Every line holding "Pourquoi" should be copied from the records below.

Start of SUPPLIED RECORDS

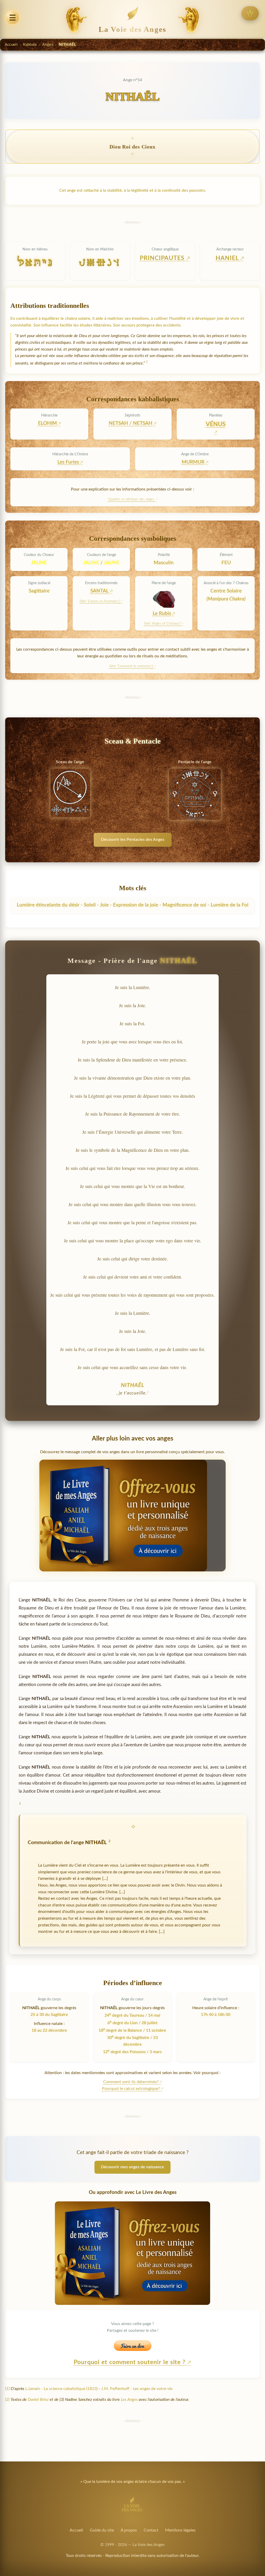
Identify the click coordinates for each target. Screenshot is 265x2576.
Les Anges (129, 2399)
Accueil (11, 45)
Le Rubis (162, 613)
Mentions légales (180, 2530)
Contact (151, 2530)
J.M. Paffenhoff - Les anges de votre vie (136, 2389)
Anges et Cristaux (165, 623)
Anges (47, 45)
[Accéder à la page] (250, 13)
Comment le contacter (134, 666)
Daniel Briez (38, 2399)
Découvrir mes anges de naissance (132, 2167)
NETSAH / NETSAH (130, 423)
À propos (129, 2530)
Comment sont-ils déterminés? (131, 2082)
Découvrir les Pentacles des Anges (132, 839)
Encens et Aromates (103, 601)
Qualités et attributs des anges (131, 499)
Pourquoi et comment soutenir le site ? (130, 2362)
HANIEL (228, 258)
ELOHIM (47, 423)
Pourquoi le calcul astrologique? (131, 2089)
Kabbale (30, 45)
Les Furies (68, 462)
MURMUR (193, 462)
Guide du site (102, 2530)
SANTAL (99, 591)
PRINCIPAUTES (163, 258)
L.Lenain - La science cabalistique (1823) (61, 2389)
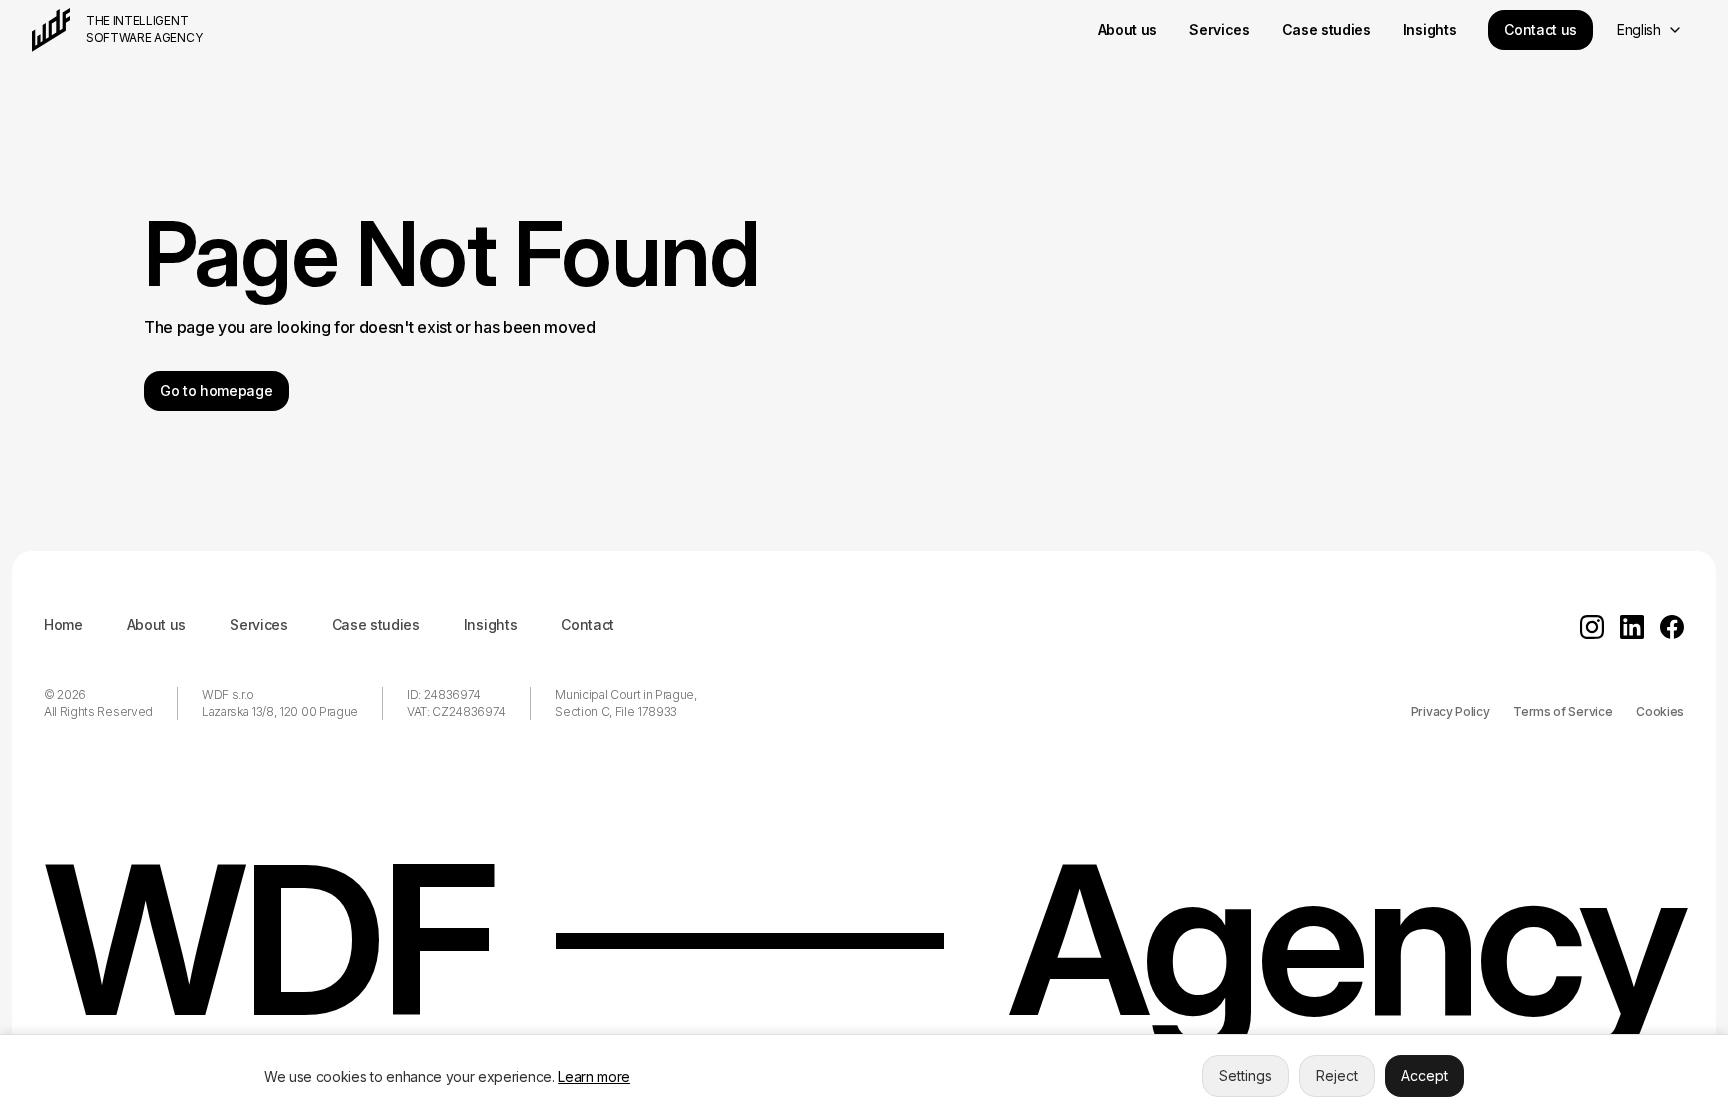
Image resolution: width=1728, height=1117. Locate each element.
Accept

End of SUPPLIED RECORDS

### FINAL ANSWER:
Pourquoi et comment soutenir le site ? (130, 2362)
Pourquoi le calcul astrologique? (131, 2089)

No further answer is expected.